Diyelim ki Bay Poitier, “The Defiant Ones”ın çıktığı 1958’den Bill Cosby’yle olan hit üçlemesinin son filminin sinemalardan ayrıldığı 1978’e kadar iyi bir 20 yıllık bir yıldız oldu. Yılda neredeyse bir film çekiyordu, çoğu unutulmazdı. Bir yandan, bu yıldızlık. Bir diğeri: Bay Poitier, büyüklüğünü kısmen “rağmen” olarak elde etti. “Yapamayacaklarını bilmesine rağmen yaptığı her şeyi başardı. Demek istediğim, yapabilirdi bitti — Cool Hand Luke’u oynayabilirdi, Graduate olabilirdi, “Bullitt” yapabilirdi, Butch Cassidy olabilirdi ve Sundance Kid. Belki de Bay Poitier’e kimsenin teklif etmeyeceği bir düzine rol, kapak taşı vardır, çünkü o Rol için Doğru Olmazdı.
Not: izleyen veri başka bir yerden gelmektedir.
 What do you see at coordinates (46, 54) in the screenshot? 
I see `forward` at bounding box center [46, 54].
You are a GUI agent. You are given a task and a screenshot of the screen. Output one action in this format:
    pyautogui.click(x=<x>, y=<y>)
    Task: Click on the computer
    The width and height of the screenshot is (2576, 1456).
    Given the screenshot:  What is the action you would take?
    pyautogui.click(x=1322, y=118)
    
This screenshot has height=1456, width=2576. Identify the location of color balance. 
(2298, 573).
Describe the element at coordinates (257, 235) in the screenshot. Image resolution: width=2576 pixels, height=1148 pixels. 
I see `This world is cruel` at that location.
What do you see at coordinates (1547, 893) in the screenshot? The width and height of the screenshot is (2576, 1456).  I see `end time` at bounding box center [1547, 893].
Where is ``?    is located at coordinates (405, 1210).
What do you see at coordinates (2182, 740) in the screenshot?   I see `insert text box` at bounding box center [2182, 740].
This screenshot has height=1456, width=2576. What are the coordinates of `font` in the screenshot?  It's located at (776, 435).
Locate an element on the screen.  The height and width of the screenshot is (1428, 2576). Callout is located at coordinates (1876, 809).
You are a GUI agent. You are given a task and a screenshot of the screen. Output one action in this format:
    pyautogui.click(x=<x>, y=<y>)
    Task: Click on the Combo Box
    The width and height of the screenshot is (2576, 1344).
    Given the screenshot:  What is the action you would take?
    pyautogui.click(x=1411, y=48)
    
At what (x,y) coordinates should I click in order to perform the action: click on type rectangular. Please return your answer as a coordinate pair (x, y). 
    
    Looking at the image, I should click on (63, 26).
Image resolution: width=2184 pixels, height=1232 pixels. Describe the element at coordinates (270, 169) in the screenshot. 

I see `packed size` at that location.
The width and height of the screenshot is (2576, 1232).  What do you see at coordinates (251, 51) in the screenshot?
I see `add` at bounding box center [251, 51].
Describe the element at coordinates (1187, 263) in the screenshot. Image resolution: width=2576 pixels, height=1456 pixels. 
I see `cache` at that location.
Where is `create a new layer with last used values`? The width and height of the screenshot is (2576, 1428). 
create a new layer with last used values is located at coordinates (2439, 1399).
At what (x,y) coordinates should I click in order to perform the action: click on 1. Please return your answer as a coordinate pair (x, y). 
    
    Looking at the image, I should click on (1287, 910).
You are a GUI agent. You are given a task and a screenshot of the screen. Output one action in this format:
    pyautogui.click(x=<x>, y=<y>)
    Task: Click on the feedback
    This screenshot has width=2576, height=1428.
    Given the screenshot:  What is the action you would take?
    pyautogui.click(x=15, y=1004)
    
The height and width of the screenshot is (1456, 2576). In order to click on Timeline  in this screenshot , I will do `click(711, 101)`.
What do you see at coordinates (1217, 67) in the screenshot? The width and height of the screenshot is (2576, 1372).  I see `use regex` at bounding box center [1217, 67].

Bay Poitier’in Siyah Amerikalılar için özgürlük ve eşitlik yolculuğunda -kişilik için- Frederick Douglass ve Harriet Tubman kadar, Martin Luther King Jr. kadar önemli olduğuna tüm kalbimle inanıyorum. beyazların sözleri ama kendi ağzından. Öngörülen imajı, şimdi bir alışveriş merkezi kadar çeşitli ve katmanlı oyunculuk yapan diğer Siyah aktörlerden oluşan bir galaksiyi doğurdu.


Bu ülkedeki siyah sanatçılar tarihin tuhaf, eğlenceli yükünü taşıyor. Çalışmaları ilerlemek zorundadır; cevaplamak, soru sormak, oturmak ve bilmiyorum. Üstlenmek, riske atmak. Sadece daha fazlasını değil, çoğu zaman da yapmak. Aynı zamanda karşı koymalı ve ortadan kaldırmalıdır; o olmalı un yapın. Bay Poitier, Amerikan sanatının büyük bozguncusuydu.

Filmlerde Siyah karakterler, beyaz bir Amerikalının rüyasını süslemek için bavulları kaldırmak, yemek servisi yapmak, çocuklara bakmak gibi neşeli heykellerdi. Oyunculuk bir hapishane işi olabilir. Bay Poitier, medeni haklar hareketinin başlangıcına, Siyah imajını antebellum ve âşıklık dönemlerinin hapishanesinden yaymak için geldi. İlk deneyen o değildi. Diğer tüm sanatçılardan daha fazla insanı yolun daha ilerisine götürdü. Tabii ki, bunun yerine karmaşıktı: bir tür mahkum takası.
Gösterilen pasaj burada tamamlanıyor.